Please repeat every record exactly, leaving out any pictures.

TASK INPUTS =

▼

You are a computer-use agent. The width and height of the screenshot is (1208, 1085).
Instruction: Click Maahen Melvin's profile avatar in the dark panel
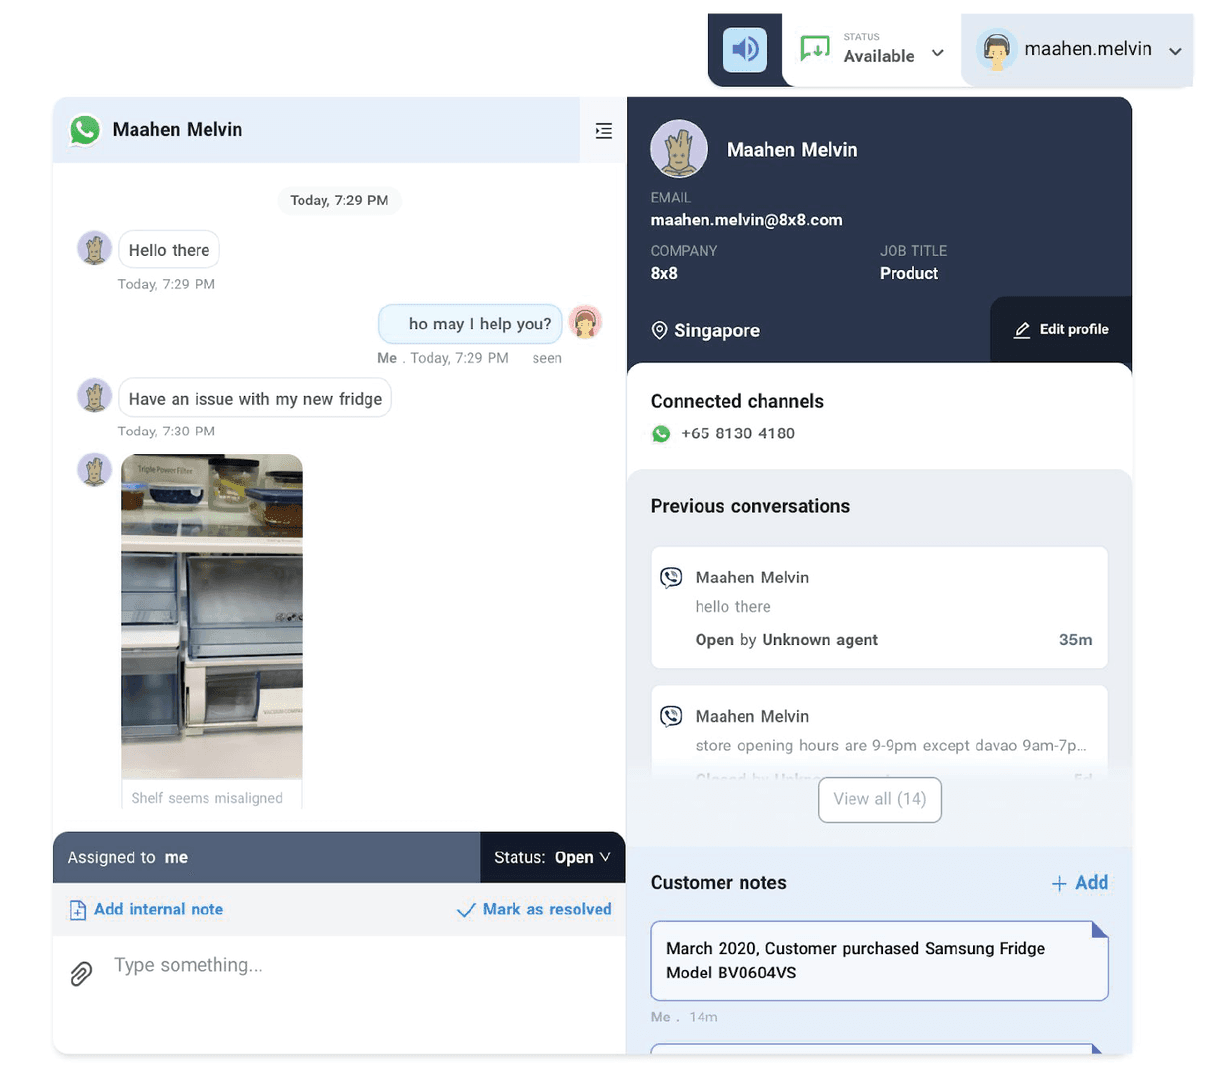click(679, 150)
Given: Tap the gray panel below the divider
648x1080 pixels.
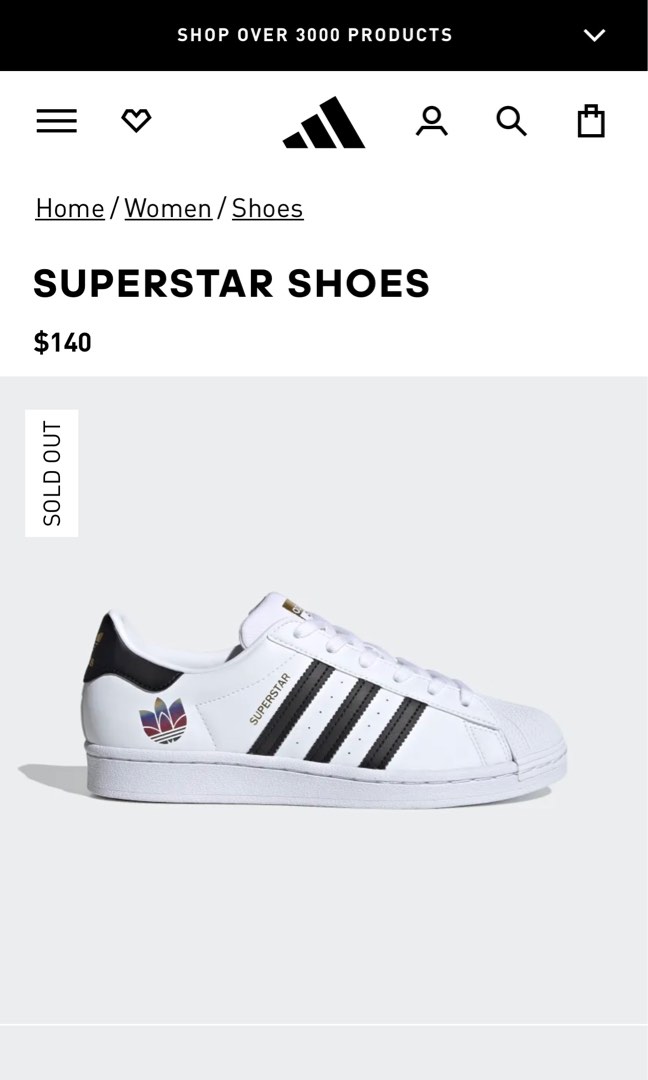Looking at the screenshot, I should coord(324,1053).
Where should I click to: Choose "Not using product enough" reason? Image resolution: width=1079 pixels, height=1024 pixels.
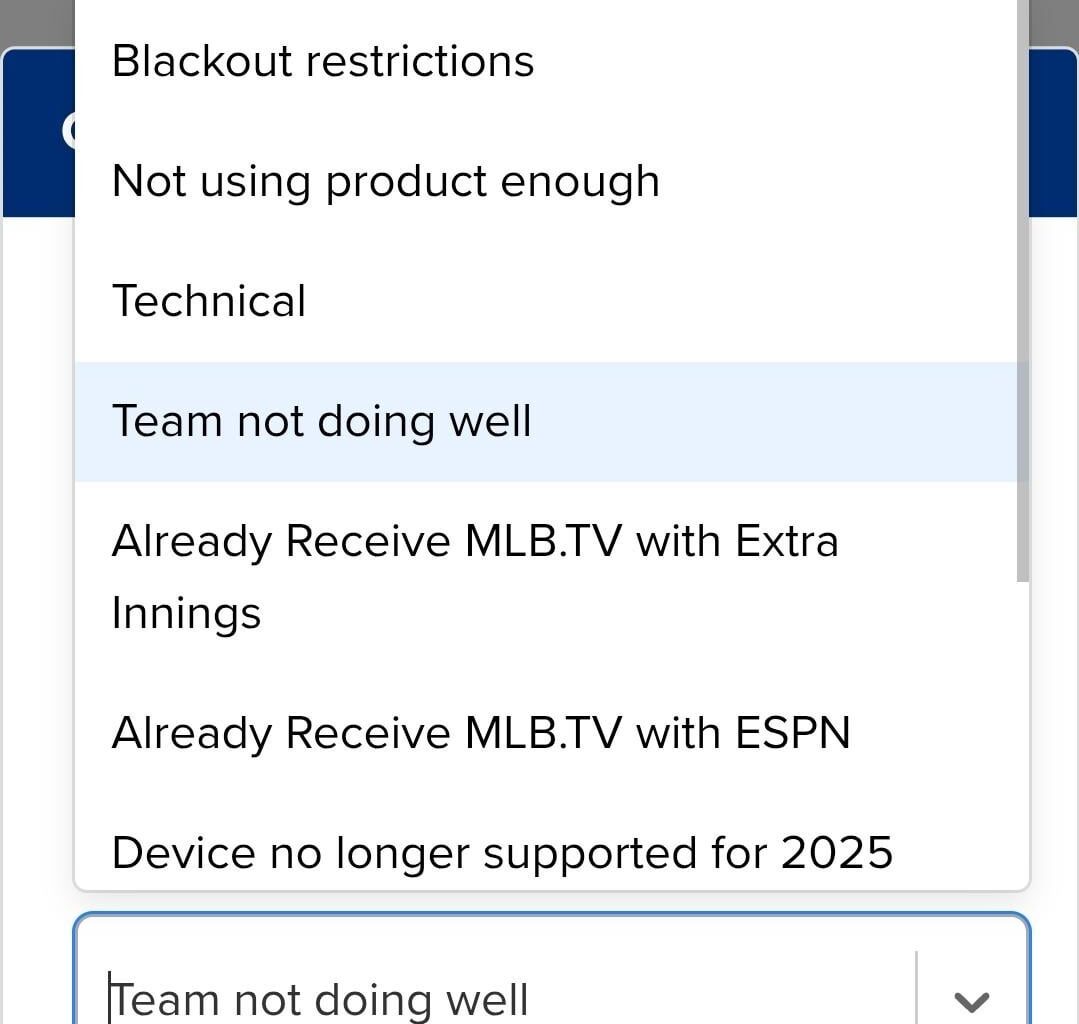[x=385, y=181]
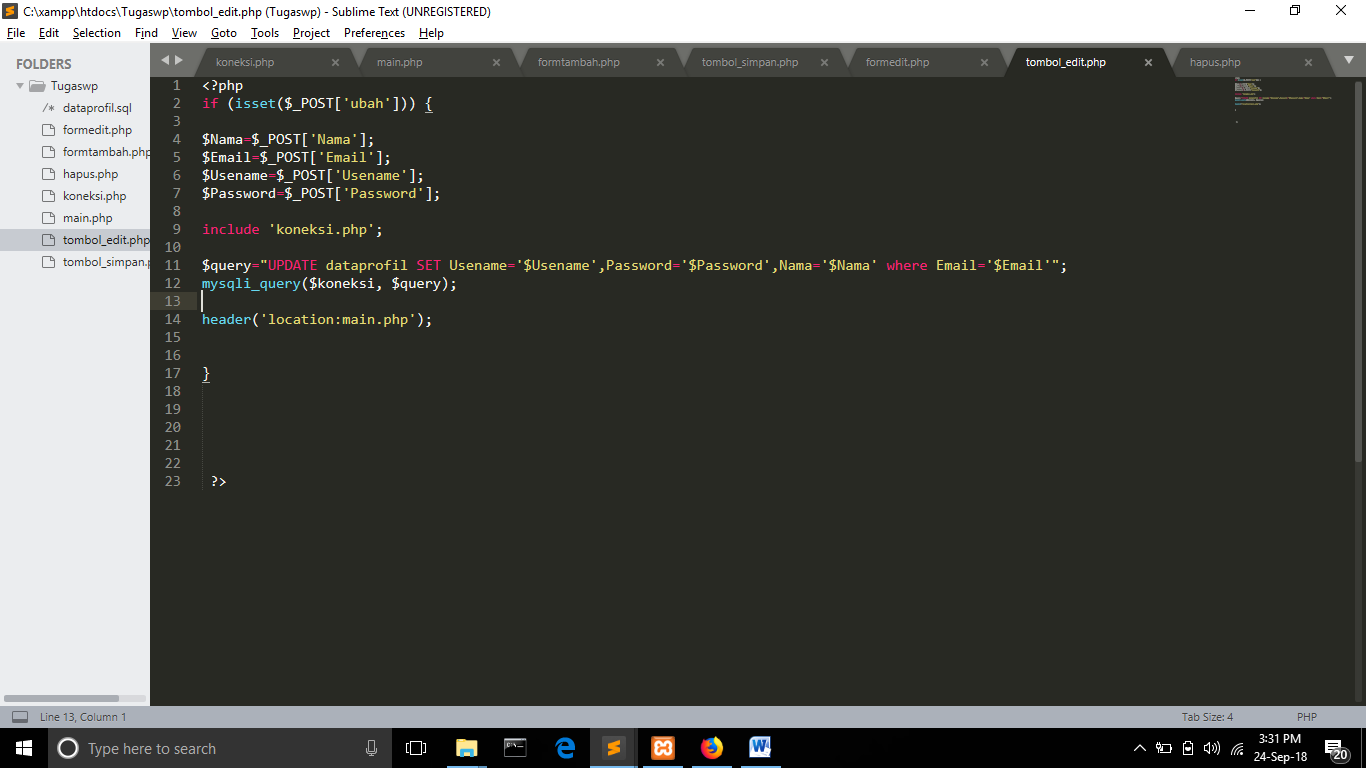Click the volume icon in the system tray
Image resolution: width=1366 pixels, height=768 pixels.
(1211, 747)
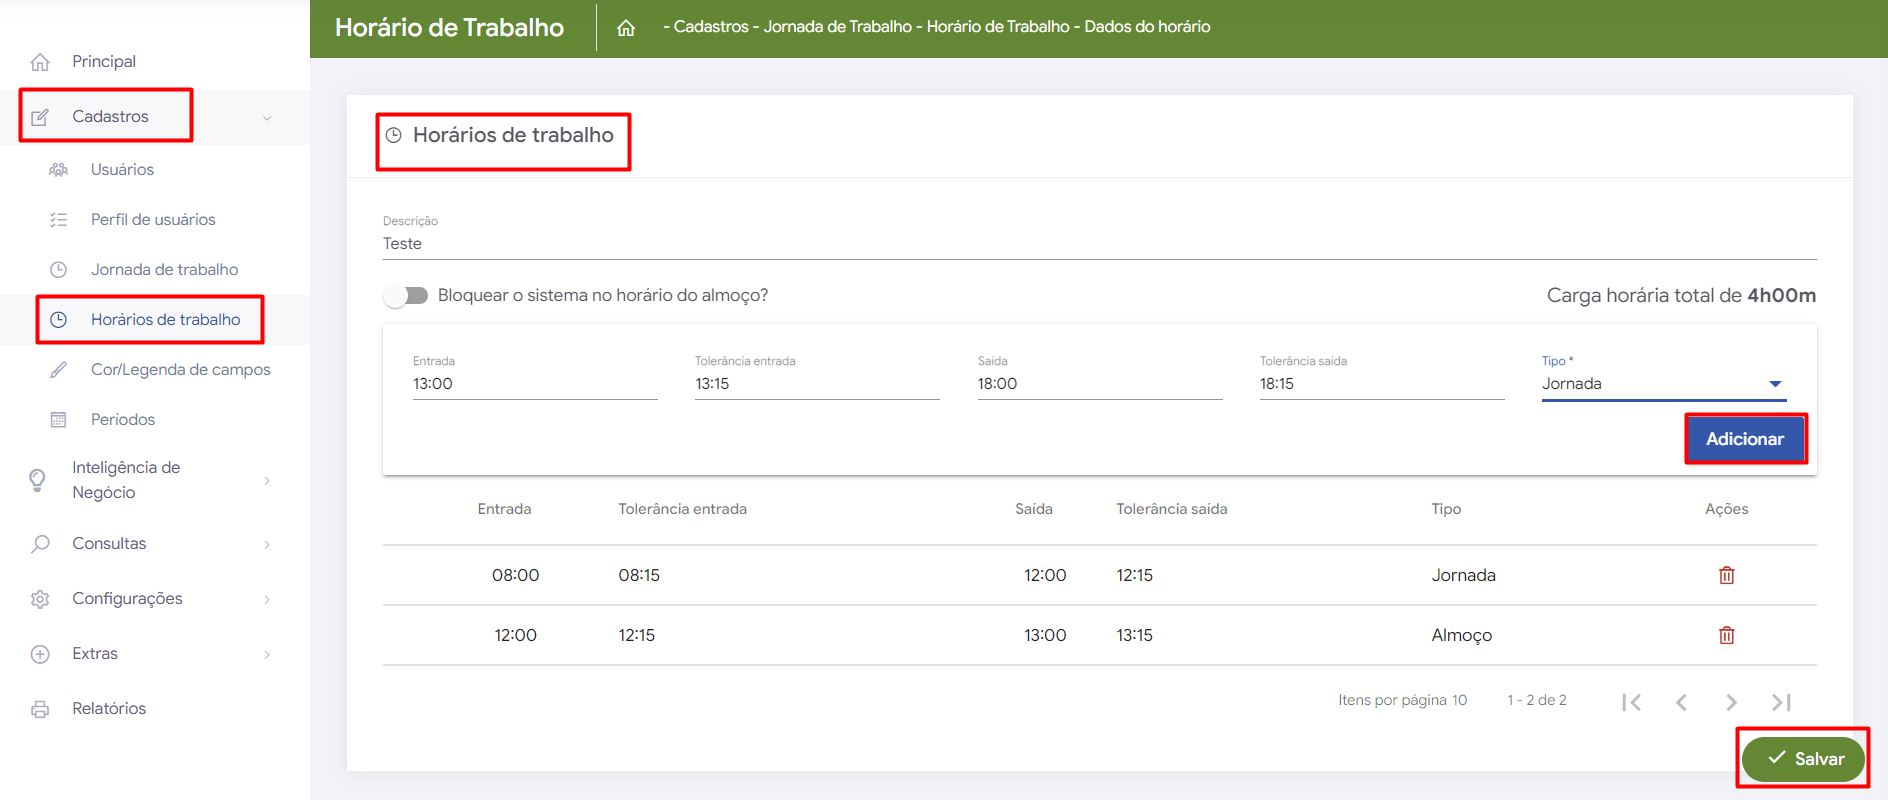Screen dimensions: 1888x800
Task: Click the home icon in the breadcrumb
Action: [626, 28]
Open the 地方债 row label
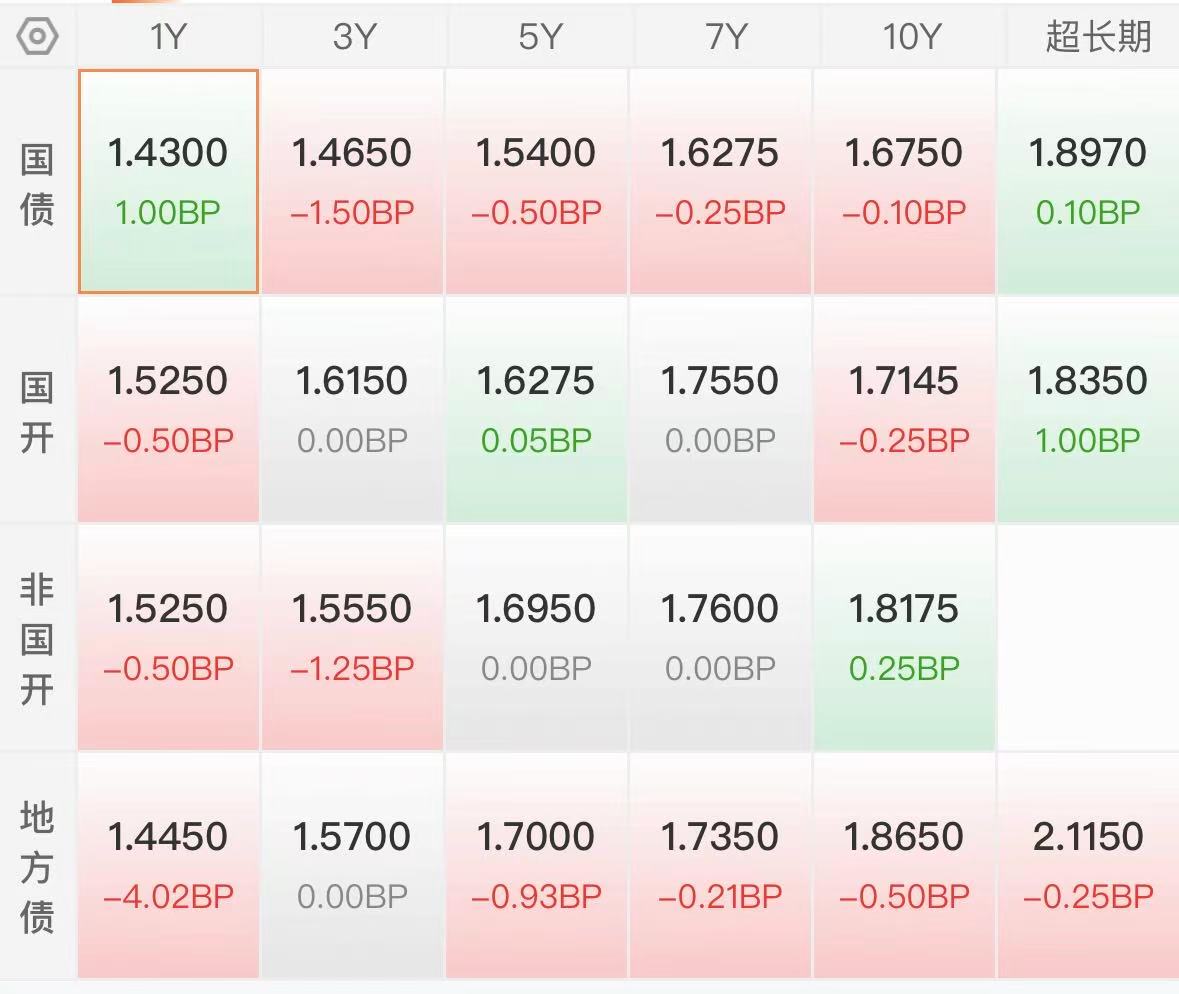This screenshot has height=994, width=1179. (37, 867)
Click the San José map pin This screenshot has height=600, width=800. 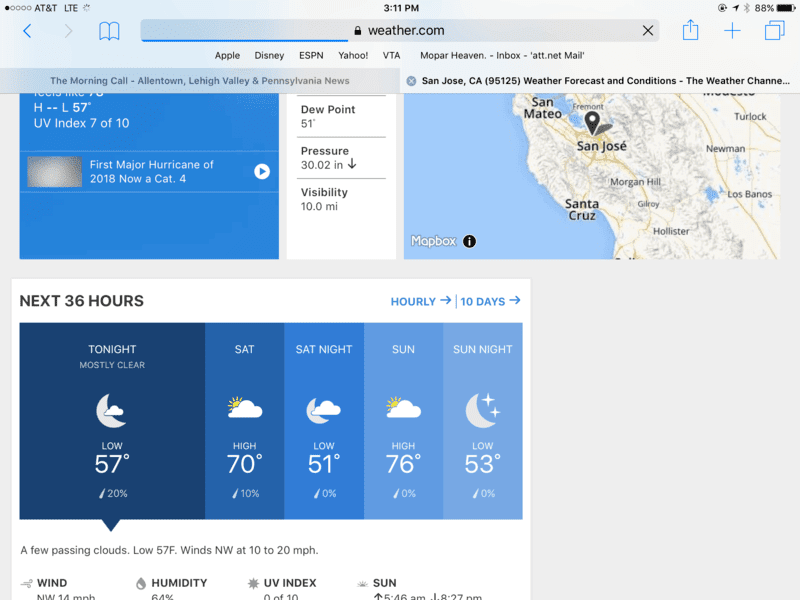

▲

SOLUTION FOR THIS EXERCISE =
You are a computer-use agent. The width and height of the screenshot is (1208, 1085).
Instruction: Click Maahen Melvin's profile avatar in the dark panel
click(679, 150)
Given: Tap the gray panel below the divider
648x1080 pixels.
Looking at the screenshot, I should coord(324,1053).
Where should I click to: Choose "Not using product enough" reason? Image resolution: width=1079 pixels, height=1024 pixels.
[x=385, y=181]
Click the volume icon in the system tray
Image resolution: width=1366 pixels, height=768 pixels.
(1211, 747)
Screen dimensions: 1888x800
Task: Click the home icon in the breadcrumb
Action: [626, 28]
Open the 地方债 row label
This screenshot has height=994, width=1179. (37, 867)
Click the San José map pin This screenshot has height=600, width=800. 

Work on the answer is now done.